- Task description:
Your response is a verbatim copy of the listing, stripped of its images.

[Opening Extracted material section]

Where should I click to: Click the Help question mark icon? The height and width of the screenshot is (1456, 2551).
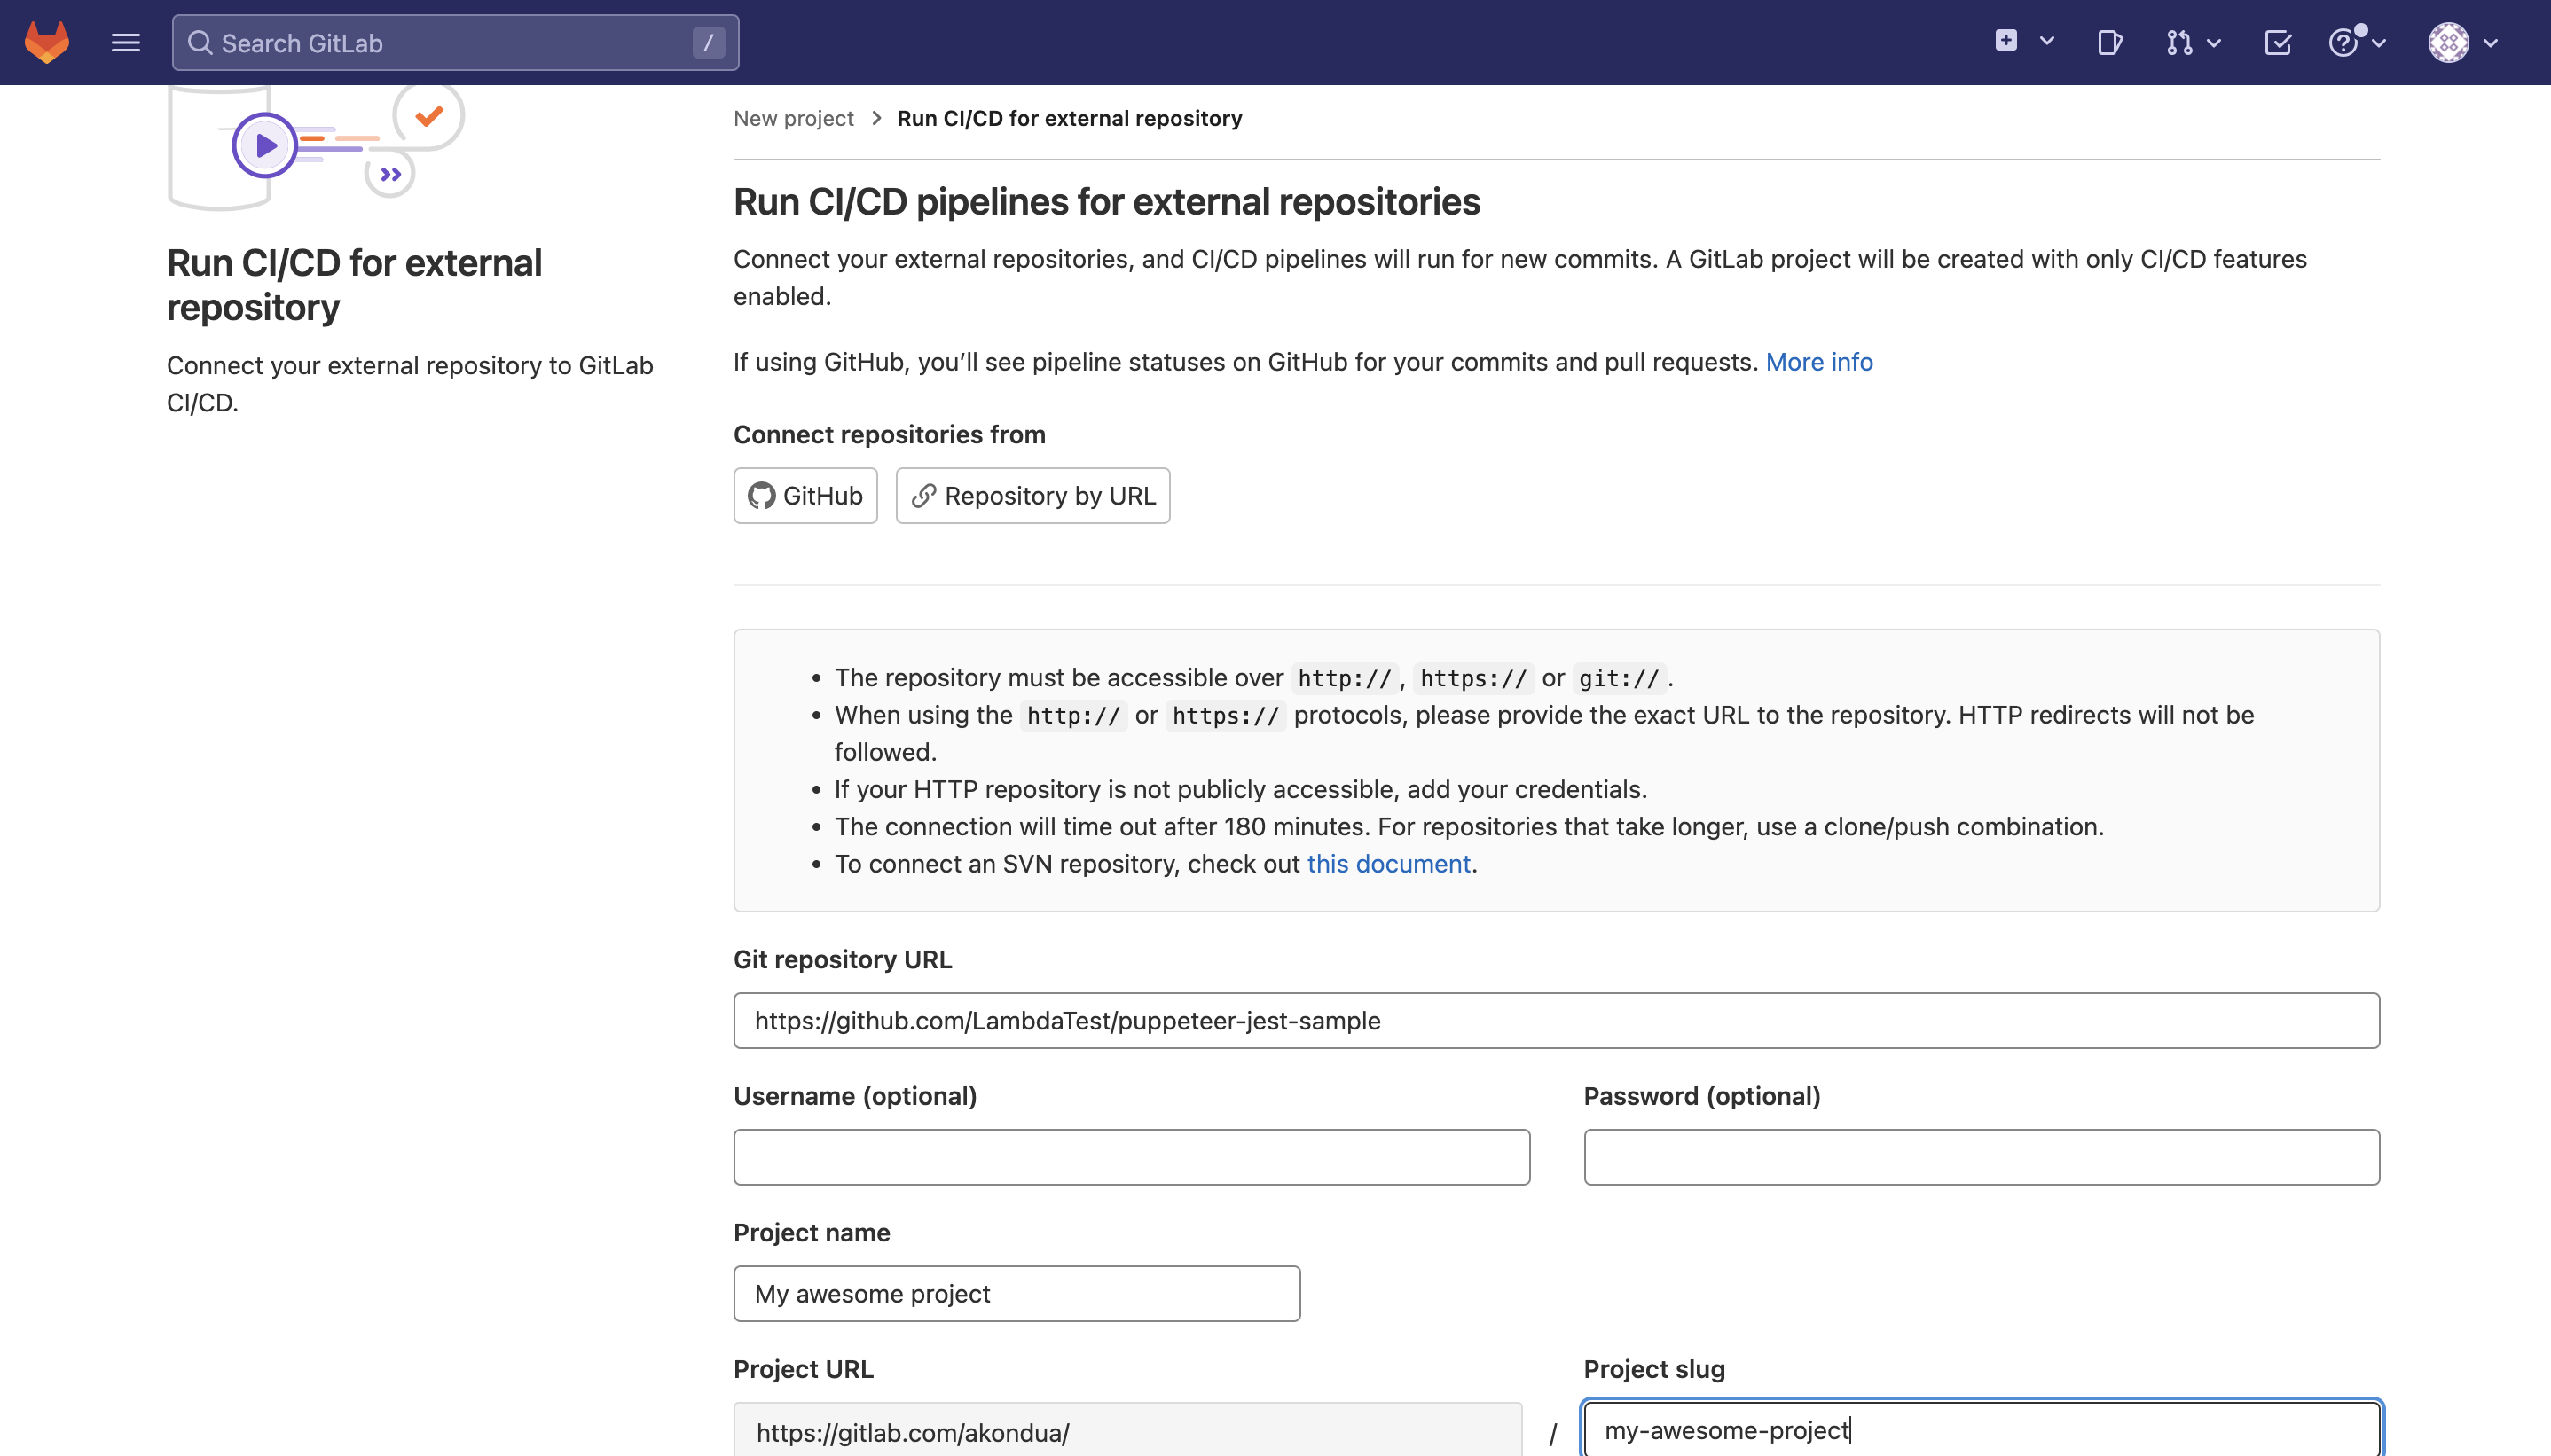click(2343, 42)
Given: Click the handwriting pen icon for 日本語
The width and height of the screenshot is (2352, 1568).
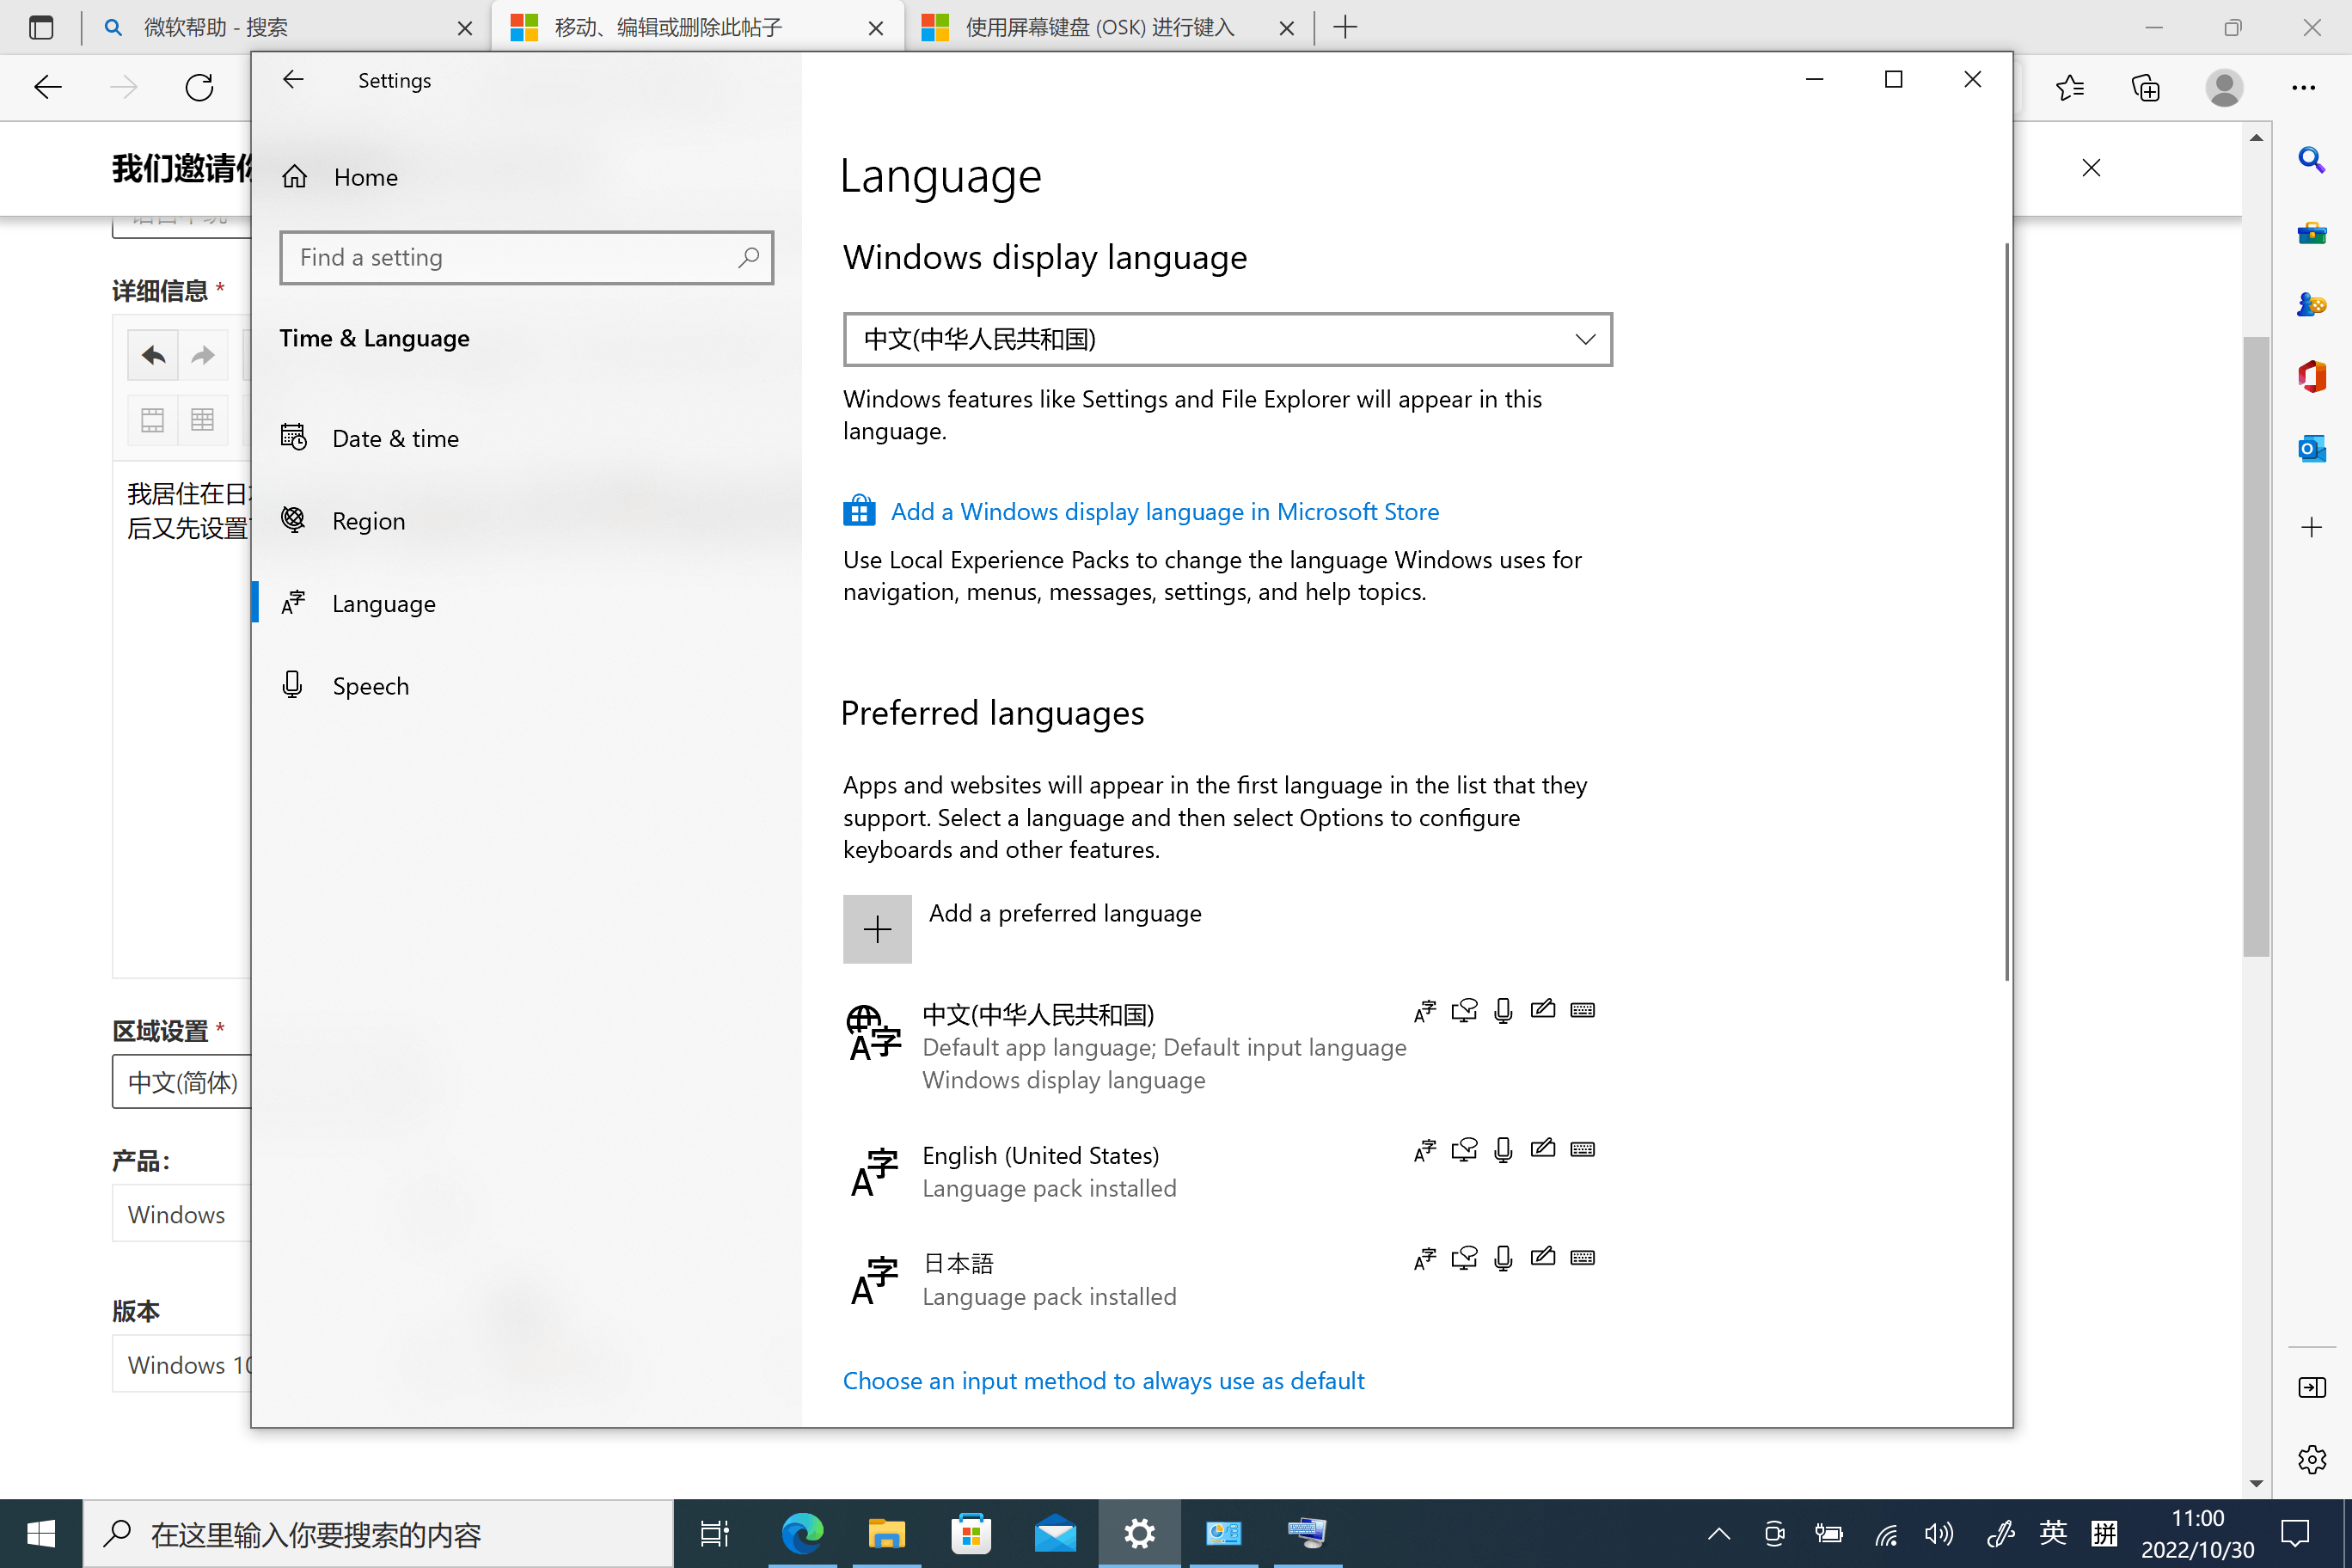Looking at the screenshot, I should (1543, 1258).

[Closing Extracted material section]

- Answer section:
Where should I click to: Click the Help question mark icon? The height and width of the screenshot is (1456, 2551).
click(2343, 42)
Given: Click the handwriting pen icon for 日本語
The width and height of the screenshot is (2352, 1568).
Looking at the screenshot, I should (1543, 1258).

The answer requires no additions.